● **Extract to read**:
────────────────────────────────────────

While the Afromontane Research Unit (ARU) will always have a core focus on the sustainable development of the Maloti-Drakensberg (Lesotho-South Africa), the Southern African region is also very important to the unit. The primary reason for this is that Southern African mountains – the most important water-production landscapes in our drought-prone region – have no collective voice for their sustainable management. As such, there is no regional science-policy-action pipeline to secure these mountains for interventions to ensure that they can still produce key ecosystem services under global change. This is in contrast to East Africa where there is a much better-established community of practice for the charismatic African giants such as Mount Kilimanjaro. 

ARU-Southern African collaboration
To this end, the Director of the ARU, Dr Ralph Clark, revealed that the ARU has close links with academics, practitioners, and lay experts in Zimbabwe for the careful documenting of mountain biodiversity in the Manica Highlands. This is a trans-national mountain system critical for water supply to both Zimbabwe and Mozambique. The Bvumba (‘mist’ in Shona) Mountains are situated in the centre of the Manica Highlands. The name Bvumba is derived from the regular mist covering these mountains.

“The Bvumba has a complex socio-political history extending far back, before the arrival of the Portuguese in the 1400s. Despite this history of human occupation, and despite a century of botanical exploration in the 20th century, a comprehensive list of plant species – including endemic species – has never been published for the Bvumba. Such basic lists are essential for foundational knowledge that can drive sustainable development and responsible management of natural resources,” Dr Clark said.

The ARU and partners have collaborated to compile records of the first comprehensive species list for the Bvumba. “This project was done in partnership with the Harare Herbarium, Belgium’s Meise Botanical Gardens, the Flora of Zimbabwe and Mozambique projects, the Biodiversity Foundation for Africa, and the UK’s Royal Botanical Gardens, Kew. It was recently completed with a publication in the journal PhytoKeys.”

────────────────────────────────────────

● **Given information**:

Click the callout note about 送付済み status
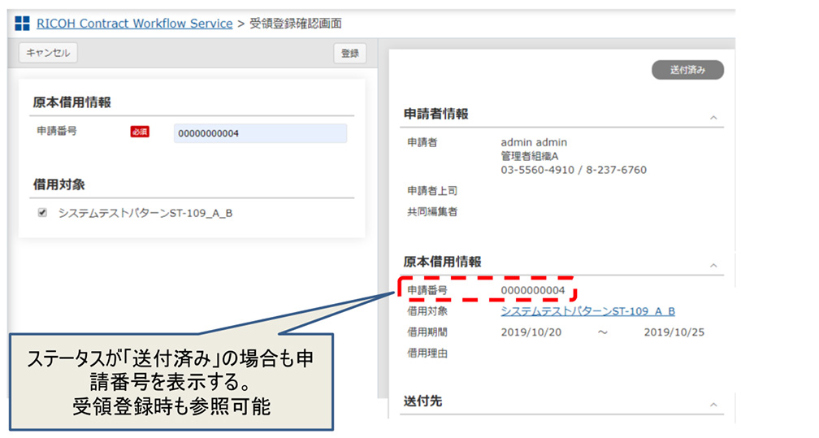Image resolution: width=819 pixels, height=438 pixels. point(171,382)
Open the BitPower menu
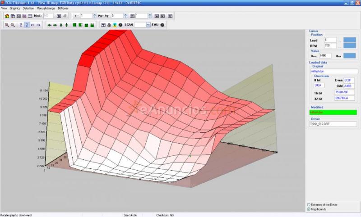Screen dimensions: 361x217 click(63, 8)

────────────────────────────────────────

● **To do**:
a) Answer these from the extract on the Afromontane Research Unit:
(i) Which two countries rely on the Manica Highlands for water supply?
(ii) What does the word "Bvumba" mean in Shona?
(iii) In which journal did the Bvumba species list appear?
b) Proceed with the extract on the Afromontane Research Unit, picking up right after its final sentence.
The listing is separate material, unrelated to the extract on the Afromontane Research Unit.

● **Outputs by task**:
a)
(i) Zimbabwe and Mozambique
(ii) Mist
(iii) PhytoKeys

b)
Bvumba’s hundreds of species
The Bvumba has a plant species complement of 1 127 native taxa in an area of only 276 square kilometres. “There is remarkable fern and orchid diversity in these mountains, with 137 fern species that is considered to be the richest fern locality in Southern Africa.  There are also 125 orchid species that make it exceptionally rich for this group. The only local Bvumba endemic is a critically endangered epiphytic forest orchid. Six other near-endemic plant taxa occur in the Bvumba, all of which are endemic to the Manica Highlands from Nyanga to Chimanimani,” added Dr Clark.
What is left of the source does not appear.